The 21st century skills our students have to learn should not only include how to turn the computer off and on, and how to hook up to a couple of game sites that the kids can use to keep them quiet when they finish the lesson of the day. Our students will be competing with kids around the world, for whom technology is a part of their daily life. They need to learn not only how to turn the computer on, but what makes the computer function. I have a sister who is from the beginning of the baby boom generation who is still convinced that the computer has a squirrel on a treadmill that makes it work! She won't even learn how to use it, allowing her husband and son-in-law to send the family updated e-mails and stay in touch. If it's not a telephone, it's suspect.
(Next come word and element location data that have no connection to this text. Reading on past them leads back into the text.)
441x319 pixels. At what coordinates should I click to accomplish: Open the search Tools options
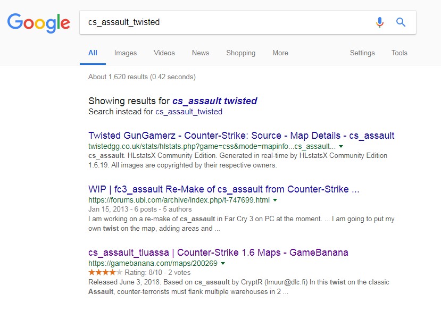click(399, 53)
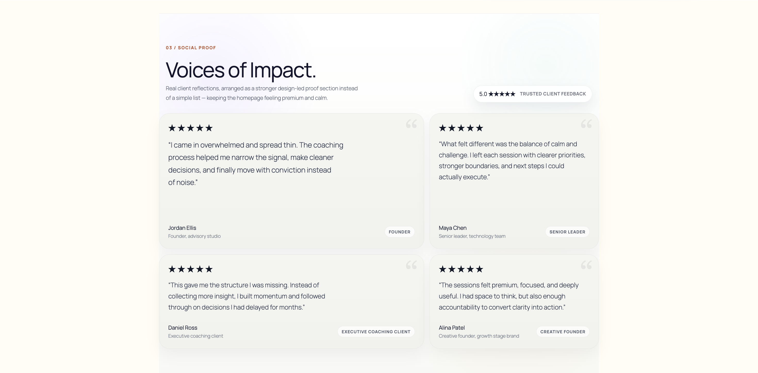The width and height of the screenshot is (758, 373).
Task: Click the Voices of Impact heading
Action: (x=241, y=70)
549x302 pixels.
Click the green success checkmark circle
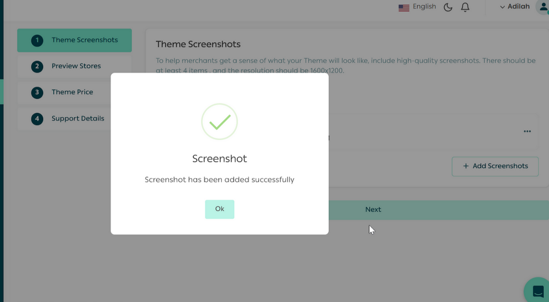click(219, 122)
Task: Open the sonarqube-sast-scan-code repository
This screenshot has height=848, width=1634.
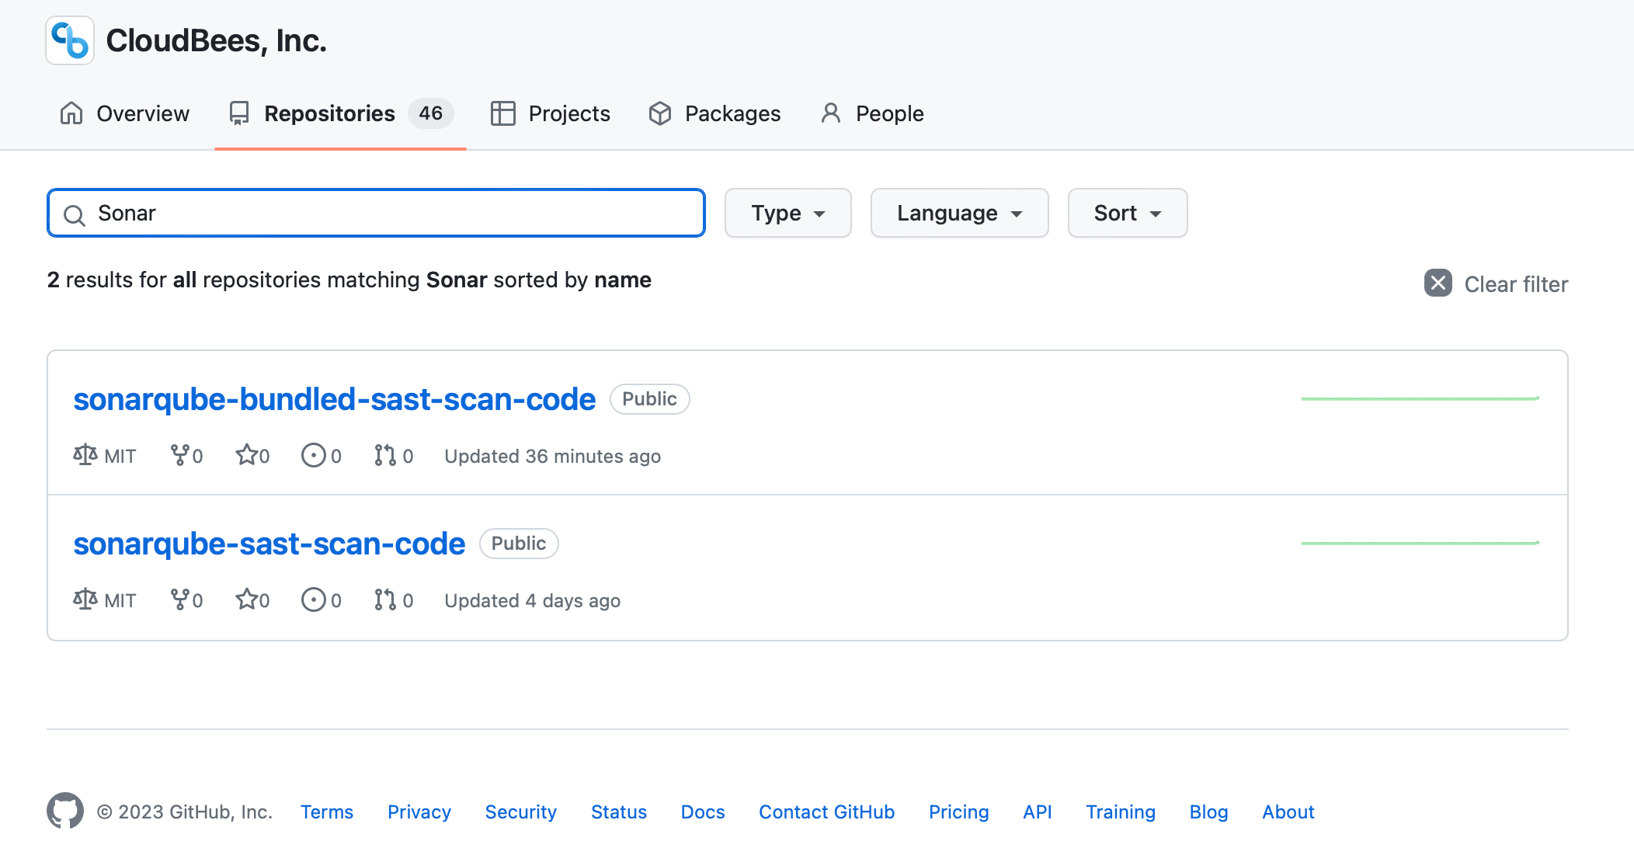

Another problem that I have with the technology being a reward issue is the fact that many schools still look on computer usage being reserved for the computer lab class. Wake up, people! If we want our students to know how to use computers, so they can compete with others, we have to take the computer lessons our kids learn out of the lab setting. Computers have to stop being a lesson taught in isolation. Until school districts start integrating computers into all areas of education, and start showing students all of the things that computers can do, across the board, students are the losers in the education race. Science lessons on Leonardo da Vinci can't be complete without seeing his work from the Louvre and other venues. You can't study space without NASA space simulations. History has to include actual on-line visits to places like the Acropolis or Dachau, places students can go on-line. Wouldn't Thoreau's Walden Pond take on new meaning in the literature classroom if students could visit the actual Walden Pond and feel the serenity there?
Give it a try and tell me what you think.